L'ombre de ce que nous avons été

Sepulveda

"L'ombre de ce que nous avons été"
Luis SEPULVEDA (Métailié).
Le Lecteur appartient à cette génération d'hommes et de femmes qui virent dans l'aventure chilienne de la fin des années 60 comme un prélude à leur propre aventure collective. Avant que ne survienne l'abomination, ce 11 septembre 1973, lorsque la soldatesque commandée par Pinochet et financée par la CIA  bombarda la Moneda. La suite? Sepulveda la résume en une phrase: "... pour les vaincus, la vie était devenue une nappe de brouillard, la brume des gens condamnés à préserver leurs plus beaux souvenirs, ces quelques années entre 1968 et 1973, marquées jour après jour par le sourire du plus militant des optimismes."

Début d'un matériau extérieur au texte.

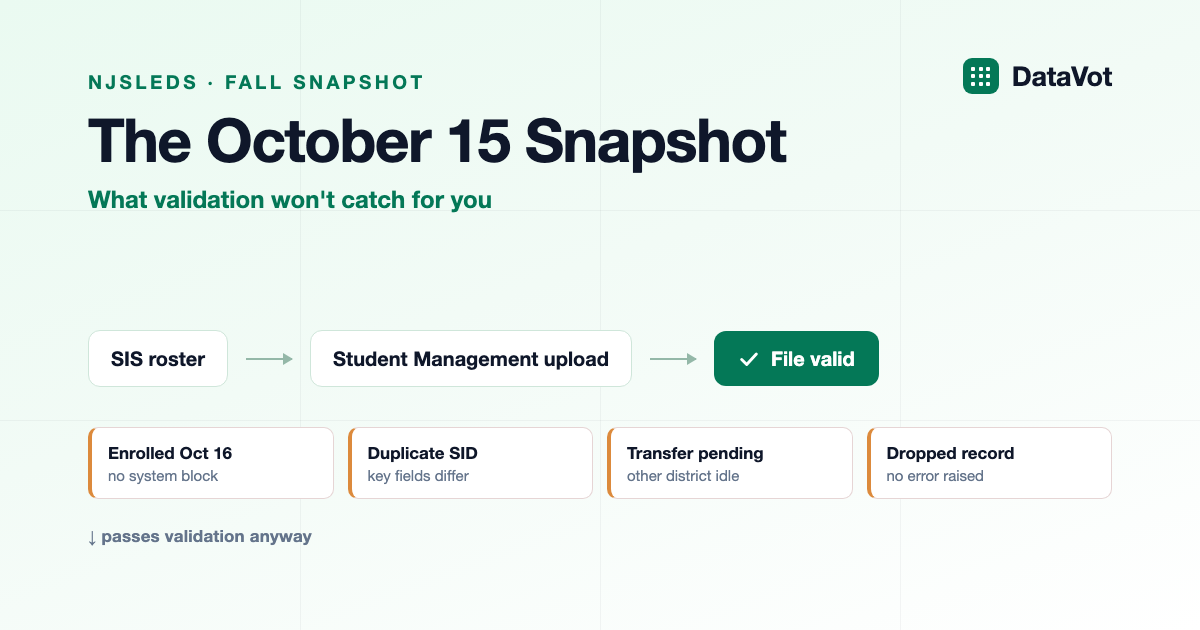Open the Duplicate SID card
Viewport: 1200px width, 630px height.
pyautogui.click(x=470, y=463)
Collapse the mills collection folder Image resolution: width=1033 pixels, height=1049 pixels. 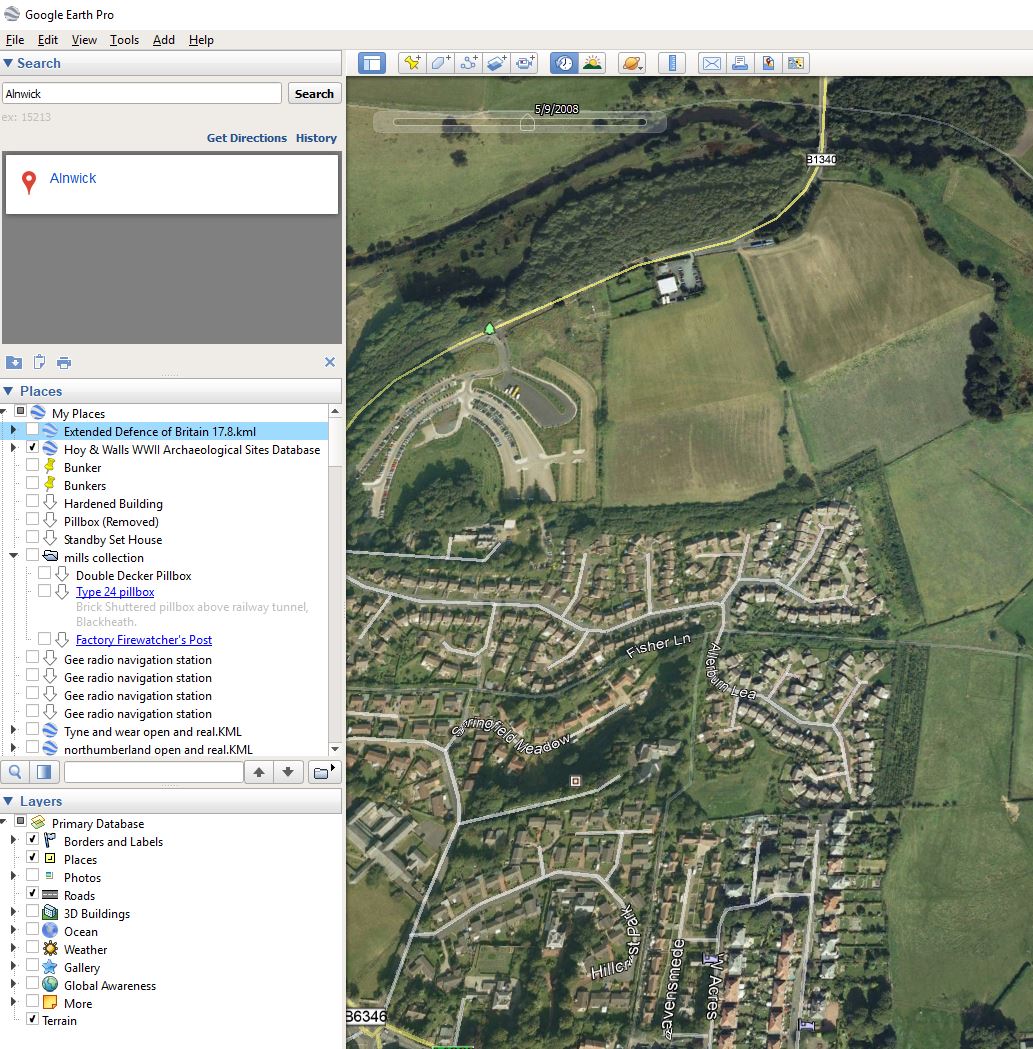coord(14,557)
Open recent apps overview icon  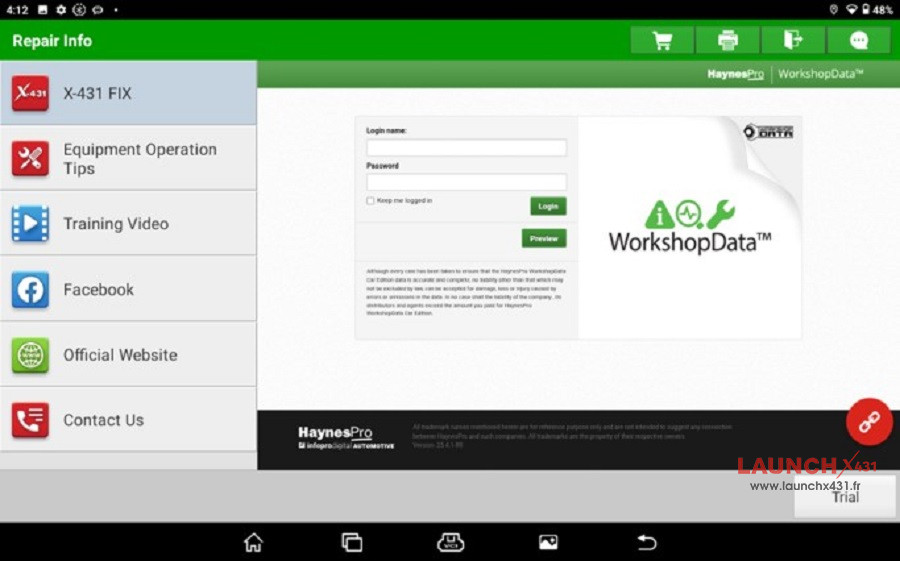(352, 542)

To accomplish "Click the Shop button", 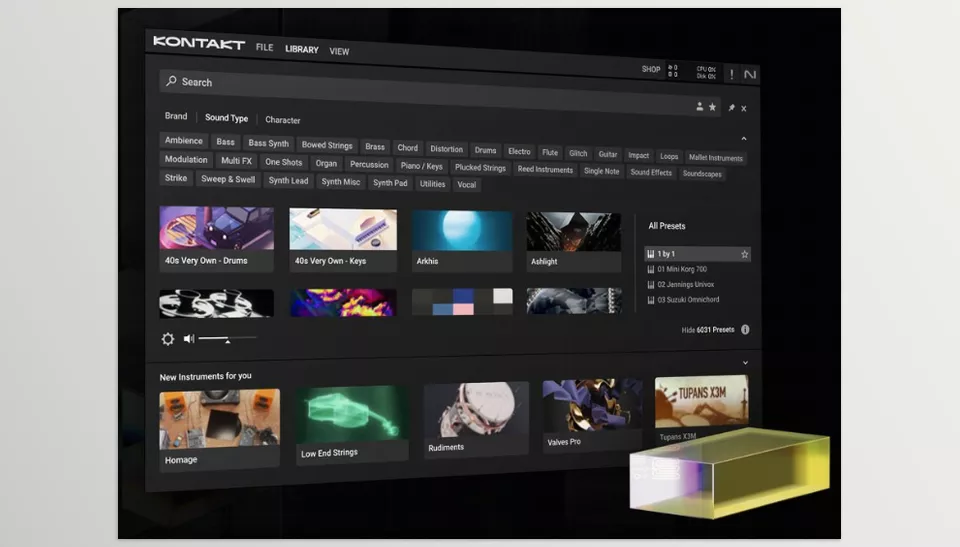I will click(651, 70).
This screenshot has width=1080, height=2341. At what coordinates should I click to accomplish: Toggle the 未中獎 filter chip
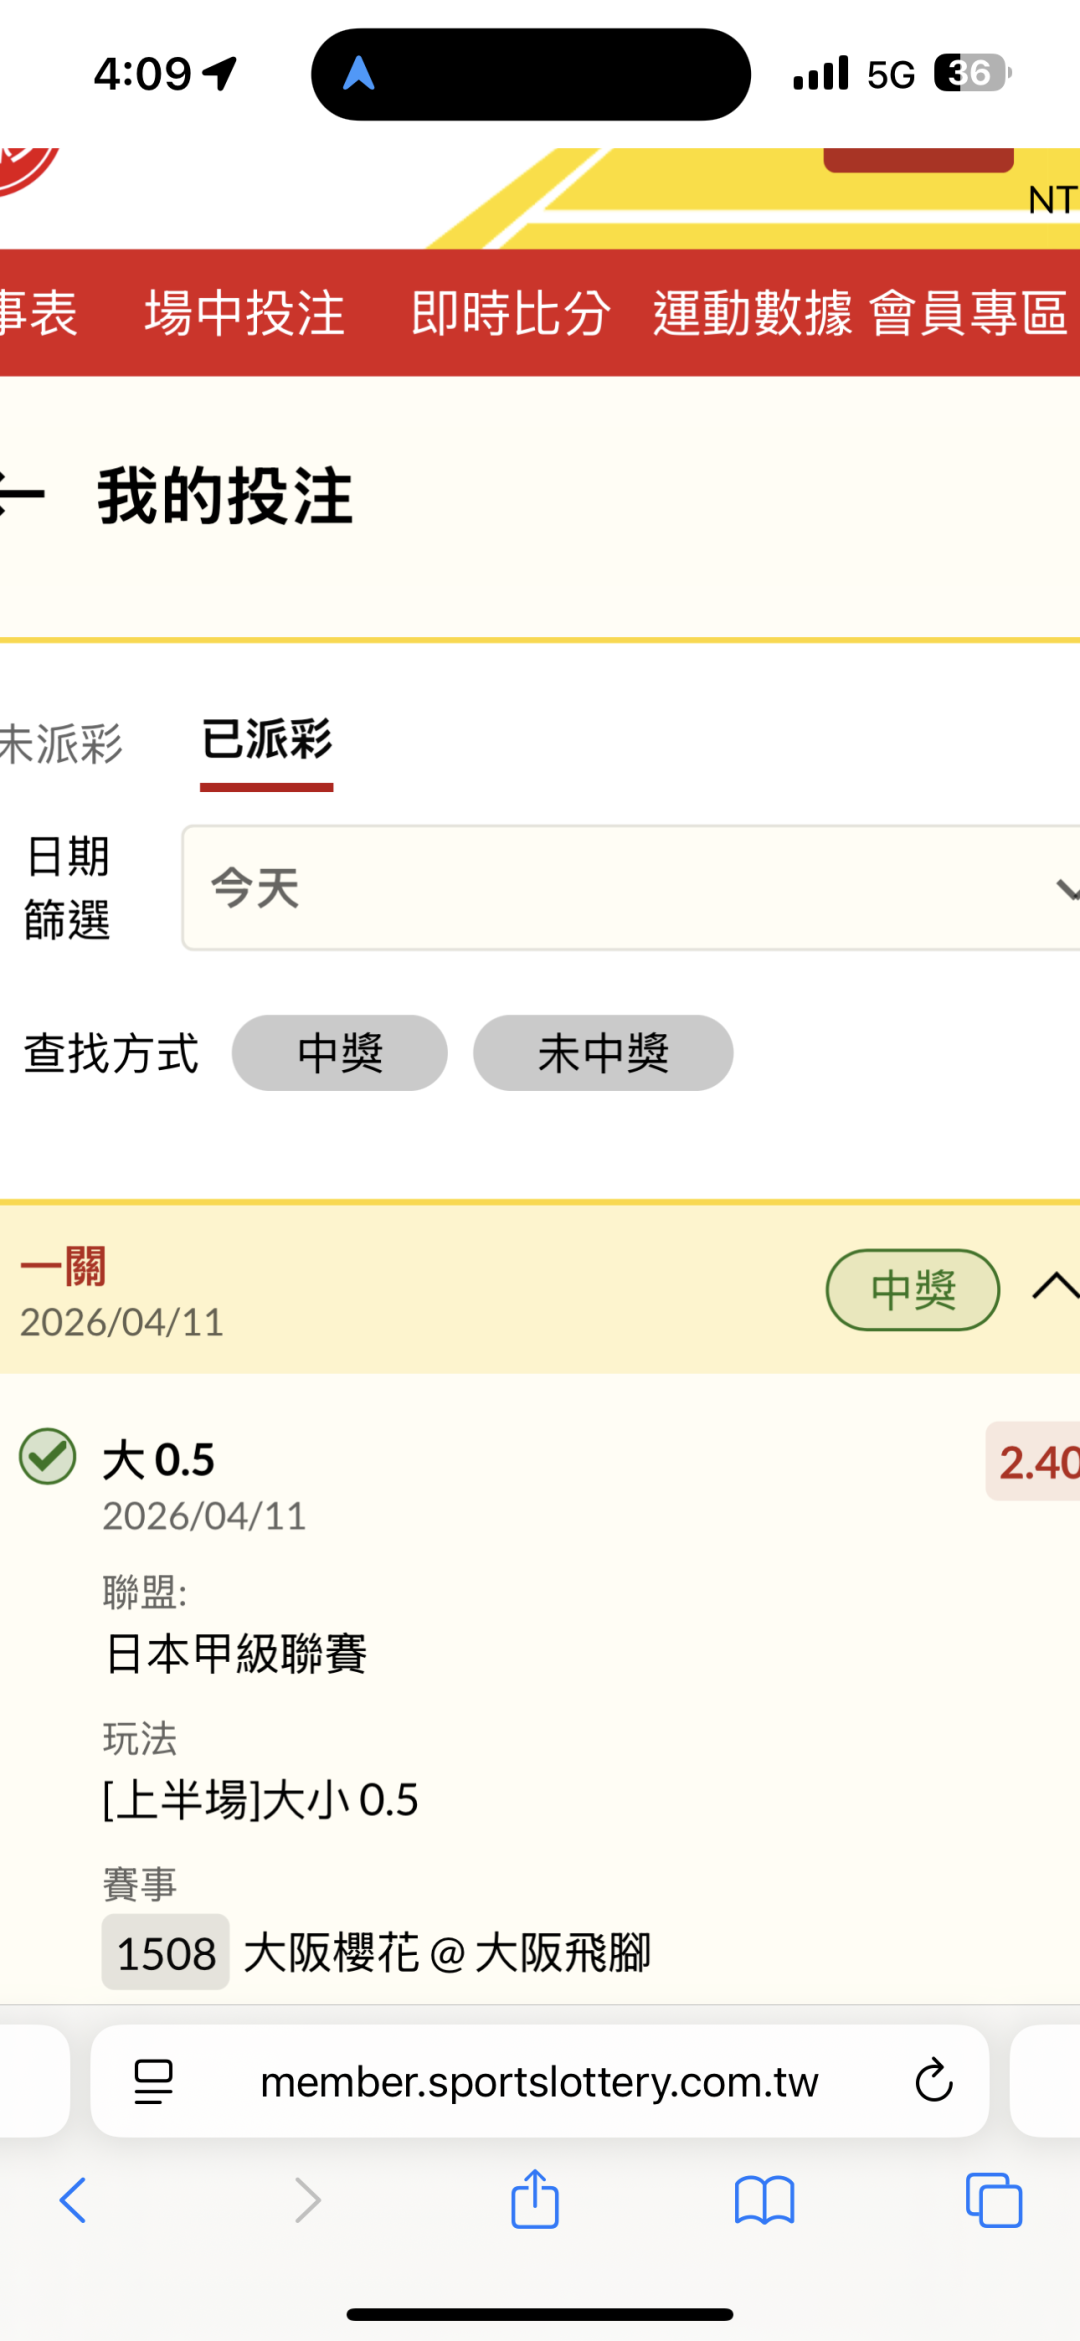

Ce roman d'un chilien n'est cependant pas celui des nostalgies. Même si le passé obsède, même si les vieux amis, les vieux camarades, trente ans plus tard, n'ont toujours pas cicatrisé toutes leurs blessures. "Ils avaient fait des plans pour prolonger l'amitié et la protéger du cours du temps, avaient été des camarades, des complices dans leurs efforts pour faire du pays un endroit, pas meilleur peut-être, mais moins ennuyeux, jusqu'à l'arrivée de ce matin pluvieux de septembre où, à partir de midi, les horloges commencèrent à indiquer des heures inconnues, des heures de méfiance, des heures où les amitiés s'évanouissaient, disparaissaient, ne laissant que les pleurs épouvantés des veuves et des mères."

Pardonnez au Lecteur s'il s'attarde sur une ou deux citations. Mais, Lui, trente sept ans plus tard, il a toujours ce Chili-là au coeur, le Chili d'Allende, que les mots, les phrases de Sepulveda Lui restituent d'une façon qui le bouleversent.Sepulveda qui vécut la férocité de la soldatesque, qui vécut l'exil.

Reste que le roman n'écrit pas l'Histoire. Le roman utilise des fragments de l'histoire à travers les trois personnages qui, tant d'années plus tard, se retouvent à Santiago pour mener à bien une ultime aventure "militante", une aventure minitieusement préparée et organisée par un viel anar qui fut de tous les combats avant, pendant et après la dictature.

Dans les dernières pages de son roman, Sepulveda offre une clé au Lecteur. "Un homme reconnait la fin de son chemin, le corps envoie des signaux, le merveilleux mécanisme qui permet de rester intelligent et vigilant commence à avoir des ratés, la mémoire fait tout son possible pour le sauver et embellit ce que tu voudrais te rappeler de manière objective. Ne fais jamais confiance à la mémoire car elle est toujours de notre côté; elle enjolive l'atrocité, adoucit l'amertume, met de la lumière là où régnaient les ombres. Elle a toujours une propension à la fiction."

Puissiez-vous, à votre tour, aimer ce que fut le Chili de la jeunesse de Sepulveda. Puissiez-vous, à votre tour, accompagner l'écrivain sans la moindre arrière pensée dans cette confrontation à l'Histoire à laquelle il s'est soumis, avec tous les risques que la mémoire fait courir à des réalités prétendument objectives.